Spatial analysis findings were mostly descriptive given the relatively small sample size throughout the entire state, which did not allow for a more sophisticated interpolation method such as kriging. Instead, we used kernel interpolation, which is an indicated method for small datasets23. Kernel interpolation results provided an approximation of the range of antimicrobial concentrations and ARG abundance likely to be detected at unsampled sites. Interpolation was not limited to waterbody sites but provided predictions for areas surrounding the sampling sites within a specific bandwidth. Spatial analyses were also used to identify clusters of antimicrobial concentrations (e.g., tetracycline), meaning locations that were closer together in distance and had similar tetracycline concentrations. Further, by mapping the sampling sites, we were able to determine the locations with the highest antimicrobial concentrations and ARG abundance.

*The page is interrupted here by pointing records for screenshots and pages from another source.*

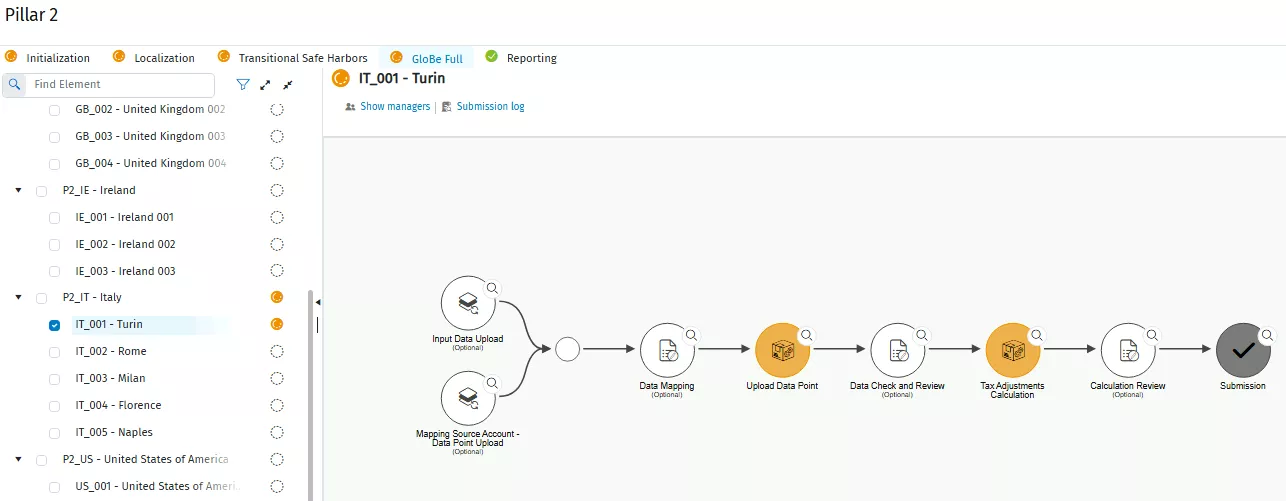Viewport: 1286px width, 501px height.
Task: Tick the P2_IE - Ireland checkbox
Action: tap(41, 191)
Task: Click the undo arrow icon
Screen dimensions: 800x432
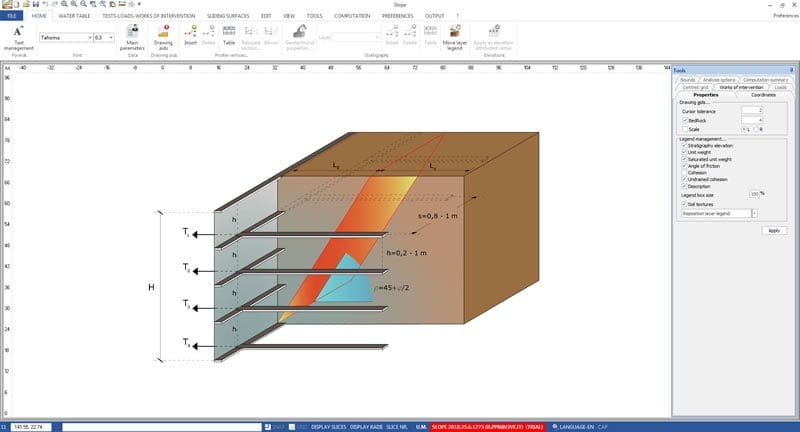Action: [45, 5]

The two spatial scales provided different information. The macroscale analysis was useful to identify large areas throughout the state with higher human and/or animal density that could influence antimicrobial concentrations and ARG abundance, but it involved higher uncertainty and less precision. Antimicrobials with highest concentrations included oxytetracycline, norfloxacin, clarithromycin, and erythromycin. The first three antimicrobials were detected in higher concentrations in lakes near human populated areas. Finding higher concentrations of oxytetracycline in these areas could be explained by its use in companion animals (dogs and cats), because this antimicrobial is not used in human medicine24,25,26. Norfloxacin and clarithromycin belong to the quinolone and macrolide antibiotic classes, respectively, which are among the most prescribed antimicrobials in Minnesota outpatient settings27. Similar findings have been reported elsewhere. Norfloxacin is one of the most frequent quinolones detected in lakes around the world7. Clarithromycin has been detected in human waste in a river in South Korea28 and was widely detected in urban lakes in Vietnam29. Most of the research to date on antimicrobial concentrations in surface water has been conducted in Asia7. However, at the local level, the Minnesota Pollution Control Agency (MPCA) has conducted state-wide surveys during the past decade on emerging contaminants in the Minnesota environment. None of the three antimicrobials mentioned above (oxytetracycline, norfloxacin, and clarithromycin) were detected in quantifiable concentrations in a study focused on lakes and rivers30, and only clarithromycin was detected in a Minnesota site (Cedar River) in a study focused on rivers and streams31.
In our sediment samples, erythromycin was the compound with the highest concentration in a lake located in a state park, with minimal direct human or animal influence. This macrolide has been reported in high concentrations in lake water and sediment samples globally7. Erythromycin is used in humans and some animal species, and is also naturally occurring32, making it challenging to determine its specific origin. It is important to note though, that when comparing findings across studies, it is essential to keep in mind differences in laboratory methodology that can lead to erroneous comparisons. While the highest antimicrobial concentrations were found near human populated areas, sites with the highest ARG abundance were more widespread across waterbodies in the state, found both in areas near higher livestock density and areas without much human or animal influence.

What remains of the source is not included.